I had expected to be at Jam Jerrup by 9am. It was close to ten when we finally arrived. We bumped into Dave Stabb, who I had met in January 2011 at the WTP (I have met the best people at the pooh farm! This is not a joke, I really have). I had not seen him since then, but we both remembered each other. He remembered me as Bruce from Virginia (as I was at the time). It was good to see him. We have now exchanged information and will keep in touch.

After checking out a small group of Pied Oystercatchers north of the parking area, we parked and gathered our things to begin searching. Oakley was just ahead of me, starting down on the beach, as a flock of twenty-some oystercatchers flew past toward the area where we had just been looking. I asked Oakley, only partially joking, “Was it in that group?” And he answered seriously, “I think it might have been!”

We headed north up the beach toward where the flock had landed. I said that I thought I had it, but I wasn’t sure. Then in a few moments Dave had his scope on the leg flag of an Oystercatcher. We all read it, “1N!” We had found the SIPO! And we had I.D.ed it first by its flag! Soon Scott Baker, Dan Ashdown, Deb Oliver, David Adam, Mark Hill and others joined us and everyone was taking photos, and rejoicing in the successful twitch. These were lovely moments. I am exceedingly grateful.
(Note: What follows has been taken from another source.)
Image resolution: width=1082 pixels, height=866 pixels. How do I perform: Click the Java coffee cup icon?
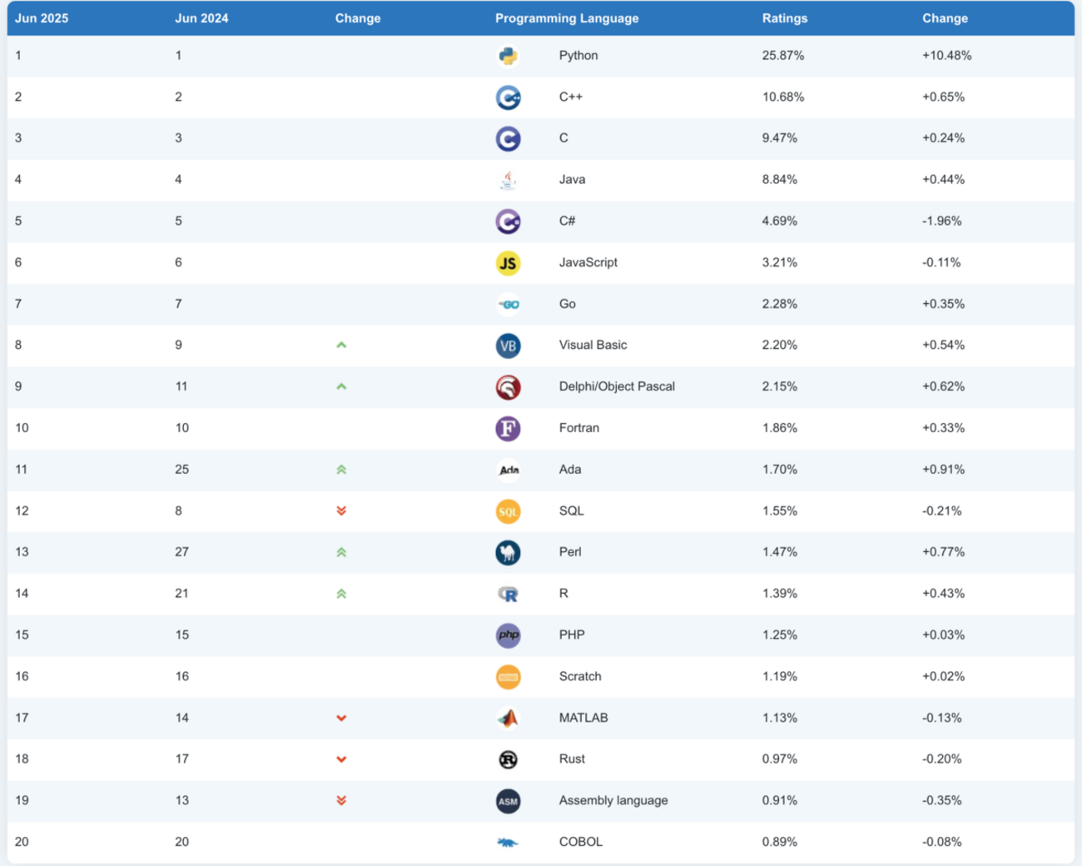(x=508, y=180)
Facebook exploded with photos and joyful postings as more people twitched the bird. Kevin Bartram, who saw it later the same day, commented on my post, “You didn’t scare it away?” Later when he had posted about having seen it, I asked him the same question. We joked a bit and he ended up calling the bird, “Syd the SIPO.” I liked it and began to spread it around. I hope it sticks. Here are some photos from the day (the photos of the people and beach are Oakley's).
     
                           










                                 


     
Lifer Selfie with Oakley... Syd the SIPO Successful Twitch!
The following partial song parody is only amusing if you are familiar with Jim Croce’s song, "Don't Mess Around With Jim" . So here you go, sung to the tune of the original…
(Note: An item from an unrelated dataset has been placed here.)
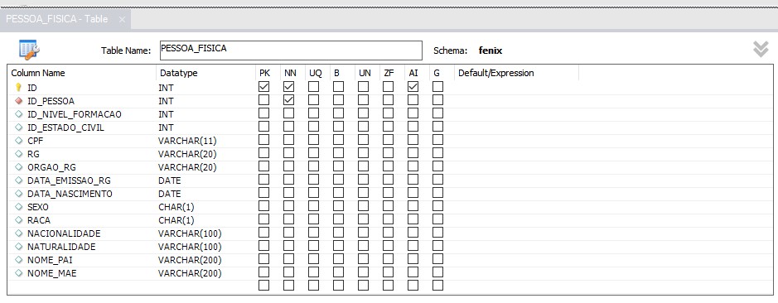
Task: Click the diamond icon next to SEXO
Action: pyautogui.click(x=19, y=207)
Don't Mess Around With Syd

Venus Bay got its, “Chuckles”
Darwin’s got its gull.
Stockyard Point got a Pied Oystercatcher
Whose legs are a little small
His bill is long and his wings are strong
But I reckon that he got lost
And when the twitchers all get together at night,
They call Syd the SIPO boss…

A little history of the bird: It was banded on 6 August 2016 there at Stockyard Point, VIC. It was misidentified as an Australian Pied Oystercatcher. It was seen again in that area on 22 August and still misidentified as an APO. Next it showed up at Broadwater Beach in NSW last January where birders finally correctly identified 1N as a South Island Pied Oystercatcher. It was twitched by many (but not by me until this past Monday). It was first seen again in Victoria by Simon on 18 June 2017 and received its 'official' name from Kevin Bartram on 20 June becoming, Syd the SIPO. 
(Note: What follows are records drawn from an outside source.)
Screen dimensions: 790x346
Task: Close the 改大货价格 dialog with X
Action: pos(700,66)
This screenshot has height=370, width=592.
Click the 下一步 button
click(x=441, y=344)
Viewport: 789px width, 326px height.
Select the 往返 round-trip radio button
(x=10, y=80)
By the way, I had fish and chips and gravy, with a yo-yo cookie dessert as my Lifer Pie treats. I am so grateful.

Peace. Love. Birds.

Saturday, May 27, 2017

Murray-Sunset Magic

I had really wanted to get out to the western edge of Victoria and look for Red-lored Whistler and Striated Grasswren (the striatus one). The RLW was not a bogey bird, but it was one that I had previously put quite a bit of effort into without success. The same goes for that grasswren. With a bit of work, luck and info from Mark Carter, Lynn and I had gotten the “Striated” Sandhill Grasswren subspecies, oweni, out in the Red Centre. However, despite excellent gen from Tim Dolby and others, we had dipped on the ‘regular’ Striated at Murray-Sunset earlier in that year of birding. My buddy, Bill Twiss, also wanted both birds (one a lifer and one a Victoria tick) and a few others of that mallee region. So we made a plan to go out there for a few days.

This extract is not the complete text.